ACTIVITY: Only one stretch of the records below should be repeated. It starts with the line containing "Task: Pick the MKV format entry" and goes on through the line containing "Collapse the Master", exactly as written.

[Pixel coordinate grounding data]
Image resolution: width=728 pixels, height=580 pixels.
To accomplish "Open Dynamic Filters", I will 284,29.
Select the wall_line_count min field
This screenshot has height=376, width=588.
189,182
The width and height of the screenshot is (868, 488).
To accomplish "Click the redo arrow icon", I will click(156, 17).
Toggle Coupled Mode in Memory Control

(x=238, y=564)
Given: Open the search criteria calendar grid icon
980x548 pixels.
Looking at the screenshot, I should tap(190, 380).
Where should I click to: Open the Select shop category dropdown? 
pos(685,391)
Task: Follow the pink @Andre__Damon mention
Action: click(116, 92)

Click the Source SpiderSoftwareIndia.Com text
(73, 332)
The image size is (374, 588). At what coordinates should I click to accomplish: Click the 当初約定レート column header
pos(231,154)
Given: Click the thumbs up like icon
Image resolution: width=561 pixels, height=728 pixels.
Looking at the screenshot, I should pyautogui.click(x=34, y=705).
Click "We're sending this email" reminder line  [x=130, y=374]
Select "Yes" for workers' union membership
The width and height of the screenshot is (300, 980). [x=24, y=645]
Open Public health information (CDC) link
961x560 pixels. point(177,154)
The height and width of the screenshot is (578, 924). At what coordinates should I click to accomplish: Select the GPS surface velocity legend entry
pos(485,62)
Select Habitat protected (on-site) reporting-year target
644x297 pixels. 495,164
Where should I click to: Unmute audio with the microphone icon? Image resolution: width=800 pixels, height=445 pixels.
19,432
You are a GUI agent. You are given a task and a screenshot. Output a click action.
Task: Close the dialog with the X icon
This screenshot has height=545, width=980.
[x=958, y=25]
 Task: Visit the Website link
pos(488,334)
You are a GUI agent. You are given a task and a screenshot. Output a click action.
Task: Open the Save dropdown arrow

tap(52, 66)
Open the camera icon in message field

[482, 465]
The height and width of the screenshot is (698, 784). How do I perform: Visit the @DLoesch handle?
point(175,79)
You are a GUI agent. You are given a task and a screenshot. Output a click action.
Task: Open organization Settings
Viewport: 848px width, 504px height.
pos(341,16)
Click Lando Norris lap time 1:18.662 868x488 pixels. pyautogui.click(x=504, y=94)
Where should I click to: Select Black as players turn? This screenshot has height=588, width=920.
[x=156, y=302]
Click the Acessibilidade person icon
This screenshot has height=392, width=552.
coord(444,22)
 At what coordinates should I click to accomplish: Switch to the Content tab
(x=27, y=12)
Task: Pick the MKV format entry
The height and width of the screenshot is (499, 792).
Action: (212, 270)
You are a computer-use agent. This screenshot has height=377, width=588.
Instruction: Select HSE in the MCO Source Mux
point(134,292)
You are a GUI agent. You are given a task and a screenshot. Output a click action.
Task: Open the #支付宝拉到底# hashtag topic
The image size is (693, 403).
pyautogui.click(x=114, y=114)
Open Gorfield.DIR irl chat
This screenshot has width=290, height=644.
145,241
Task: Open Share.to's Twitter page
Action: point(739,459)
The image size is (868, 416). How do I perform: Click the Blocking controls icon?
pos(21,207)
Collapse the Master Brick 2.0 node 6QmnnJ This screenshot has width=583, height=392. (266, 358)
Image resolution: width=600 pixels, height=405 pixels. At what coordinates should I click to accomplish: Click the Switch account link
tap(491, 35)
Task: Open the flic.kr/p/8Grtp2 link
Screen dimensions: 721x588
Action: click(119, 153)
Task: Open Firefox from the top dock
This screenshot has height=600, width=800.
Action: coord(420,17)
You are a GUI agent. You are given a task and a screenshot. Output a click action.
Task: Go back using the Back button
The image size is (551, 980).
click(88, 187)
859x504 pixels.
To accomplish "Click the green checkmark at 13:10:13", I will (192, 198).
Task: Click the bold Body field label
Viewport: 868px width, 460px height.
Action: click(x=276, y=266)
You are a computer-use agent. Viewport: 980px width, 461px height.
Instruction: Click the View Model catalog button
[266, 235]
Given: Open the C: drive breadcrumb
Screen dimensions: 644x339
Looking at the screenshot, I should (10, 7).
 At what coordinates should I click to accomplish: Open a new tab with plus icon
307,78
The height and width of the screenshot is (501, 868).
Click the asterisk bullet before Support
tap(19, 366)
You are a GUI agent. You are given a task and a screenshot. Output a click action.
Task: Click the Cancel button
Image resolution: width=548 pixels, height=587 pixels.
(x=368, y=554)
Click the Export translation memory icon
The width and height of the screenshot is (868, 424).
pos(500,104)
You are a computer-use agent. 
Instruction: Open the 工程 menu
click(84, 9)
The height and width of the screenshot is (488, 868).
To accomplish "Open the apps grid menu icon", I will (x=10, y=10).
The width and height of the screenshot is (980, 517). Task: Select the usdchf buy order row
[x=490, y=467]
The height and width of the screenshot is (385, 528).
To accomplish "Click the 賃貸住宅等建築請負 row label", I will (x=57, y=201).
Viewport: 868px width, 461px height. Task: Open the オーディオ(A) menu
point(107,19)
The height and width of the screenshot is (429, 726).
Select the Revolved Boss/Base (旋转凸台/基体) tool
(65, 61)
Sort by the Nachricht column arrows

RESPONSE AREA:
Task: Pick the MKV format entry
The height and width of the screenshot is (499, 792).
Action: (212, 270)
You are a computer-use agent. This screenshot has height=377, width=588.
Instruction: Select HSE in the MCO Source Mux
point(134,292)
You are a GUI agent. You are given a task and a screenshot. Output a click action.
Task: Open the #支付宝拉到底# hashtag topic
The image size is (693, 403).
pyautogui.click(x=114, y=114)
Open Gorfield.DIR irl chat
This screenshot has width=290, height=644.
145,241
Task: Open Share.to's Twitter page
Action: point(739,459)
The image size is (868, 416). How do I perform: Click the Blocking controls icon?
pos(21,207)
Collapse the Master Brick 2.0 node 6QmnnJ This screenshot has width=583, height=392. (266, 358)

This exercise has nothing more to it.